Chain of Suffering

Batari
3 min readAug 19, 2021

“Semua manusia itu pasti mengalami penderitaan dalam hidupnya, bentuknya saja yang beda-beda. Tapi jangan sampai kita membiarkan penderitaan ini kayak borgol, yang selalu menarik kita ke kesedihan. Kita masing-masing harus cari cara sebaiknya untuk mentransformasi penderitaan itu menjadi kekuatan kita.

The way I see my experience, my childhood moments— bahwa lo tidak boleh mengulang kesalahan yang orang tua lo lakukan. … Sadari, dan mau mentransformasi penderitaan menjadi sesuatu yang baik dan memutus rantai penderitaan , sehingga anak gue, cucu gue tidak perlu mengalami apa yang gue alami. But that takes work. You have to realize it, and then you transform.

Banyak orang autopilot aja, mengulang lagi kesalahan yang sama. Akhirnya you are creating damaged people in this world. Damaged children, damaged adults, terus aja, so we have to cut the chain of suffering.”

Ini adalah excerpt dari wawancara Marissa Anita di salah satu channel YouTube. Saya sependapat dengan apa yang Marissa katakan di sana. Mentransformasi sebuah luka atau penderitaan menjadi kekuatan bukanlah suatu hal yang mudah, namun perlu dilakukan.

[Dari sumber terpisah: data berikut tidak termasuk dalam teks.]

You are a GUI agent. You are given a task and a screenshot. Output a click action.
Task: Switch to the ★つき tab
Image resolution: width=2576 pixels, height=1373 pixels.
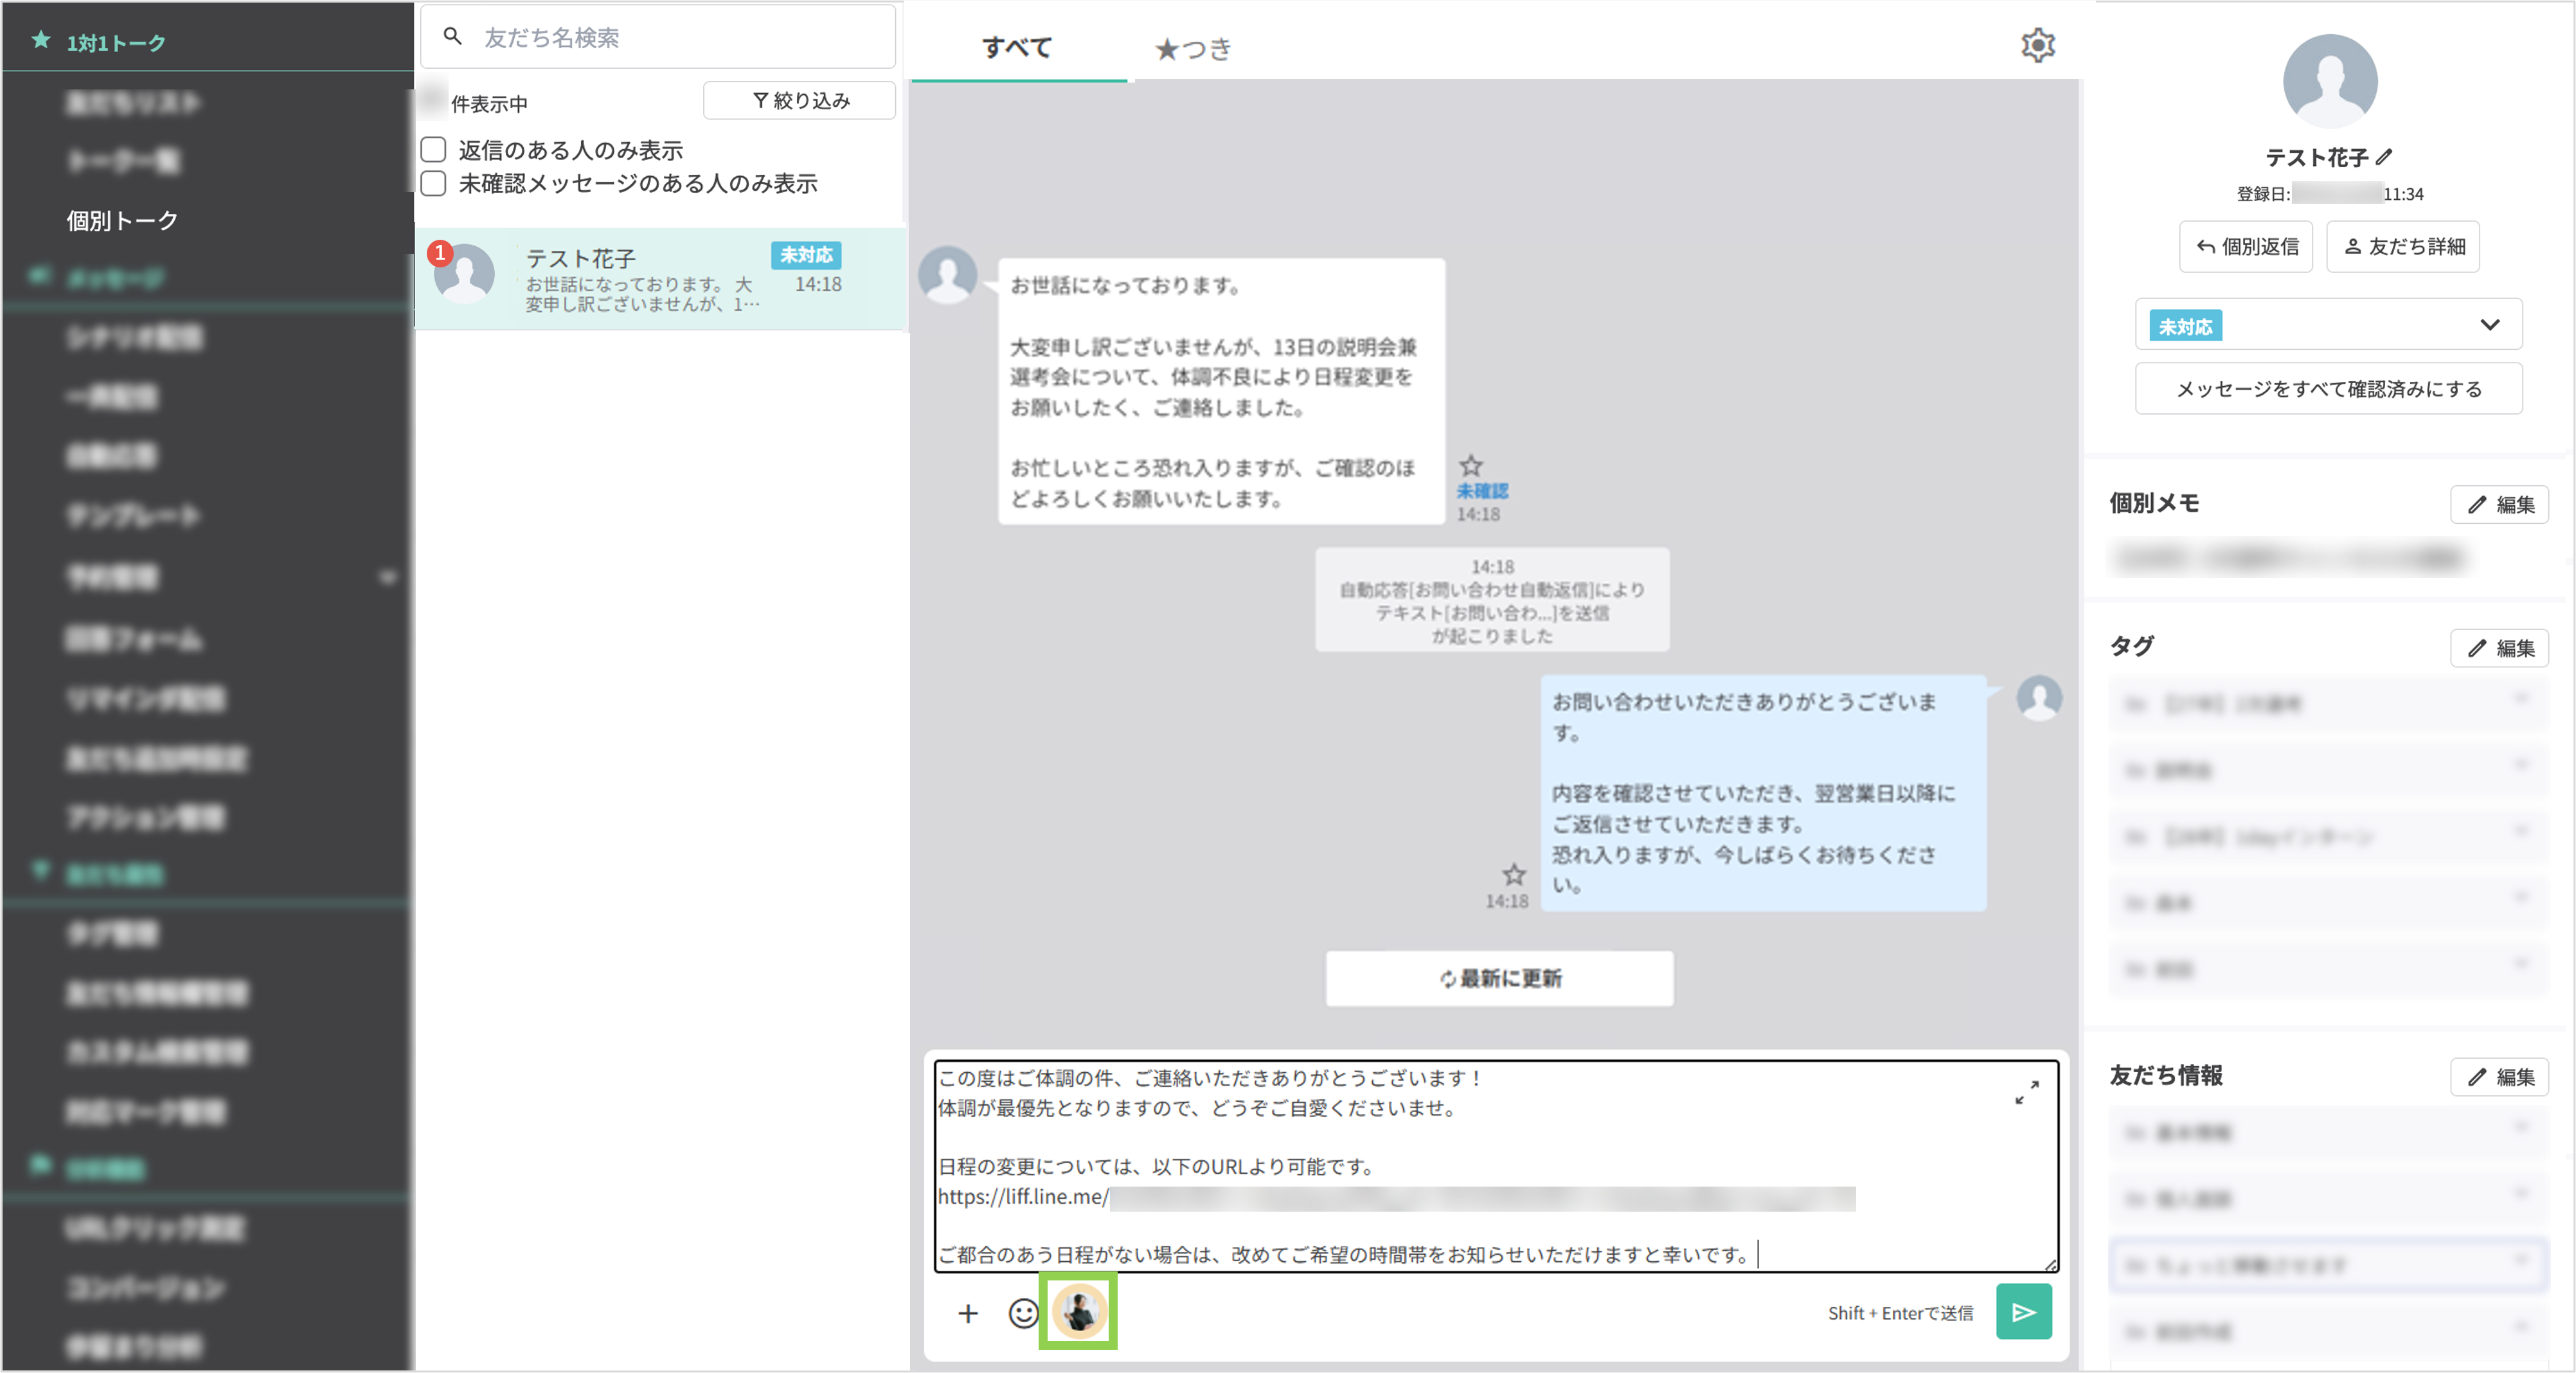pos(1194,48)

Untuk melakukan itu, kita mulai dari memahami dan mengenal diri sendiri. Kita harus mau merasakan segala rupa perasaan yang tidak enak. Marah, kecewa, takut, sedih. Betapa sangat tidak nyaman dan menyakitkannya berada di tengah-tengah perasaan tersebut. Jangankan mengubahnya menjadi sesuatu yang produktif, acknowledging the feeling itself takes courage.

Setelah mau merasakan perasaan-perasaan tersebut, baru kita bisa maju lagi, untuk (1) berdamai dan menerima, (2) menggunakan pengalaman tersebut sebagai alat untuk bisa lebih compassionate, terhadap diri kita dan orang lain.

Ini mengingatkan saya pada wawancara Andersoon Cooper kepada Stephen Colbert mengenai grief — bagaimana our grief experience dapat membuat kita memahami penderitaan orang lain.

“You told an interviewer that you have learned to — in your words — ‘love the thing that I most wish had not happened. You went on to say, ‘What punishments of God are not gifts?’ Do you really believe that?”

“It’s a gift to exist, and with existence comes suffering. There’s no escaping that. I don’t want it to have happened. I want it to not have happened, but if you are grateful for your life, then you have to be grateful for all of it. You can’t pick and choose what you’re grateful for.

You get the awareness of other people’s loss, which allows you to connect with that other person, which allows you to love more deeply and to understand what it’s like to be a human being if it’s true that all humans suffer … At a young age, I suffered something so that by the time I was in serious relationships in my life, with friends, or with my wife, or with my children, I’m understanding that everyone is suffering.”

Sayangnya kita cenderung ambil jalan mudahnya saja: (1) Mencari distraksi agar tidak lagi merasakan perasaan tersebut; atau (2) Tidak mau mengakui, menganggap remeh, ataupun surpressing perasaan itu.

Ketika kita mengambil jalan mudah, maka kita akan terus membawa emotional baggage tersebut dan kemungkinan besar melampiaskan pada orang lain atau bahkan menurunkan pada generasi selanjutnya.

Sebaliknya, jika mau berusaha memahami diri kita sendiri, kita bisa lebih mengerti bagaimana rasanya menjadi manusia dan menjadi lebih compassionate, penuh kasih pada diri sendiri dan pada orang lain.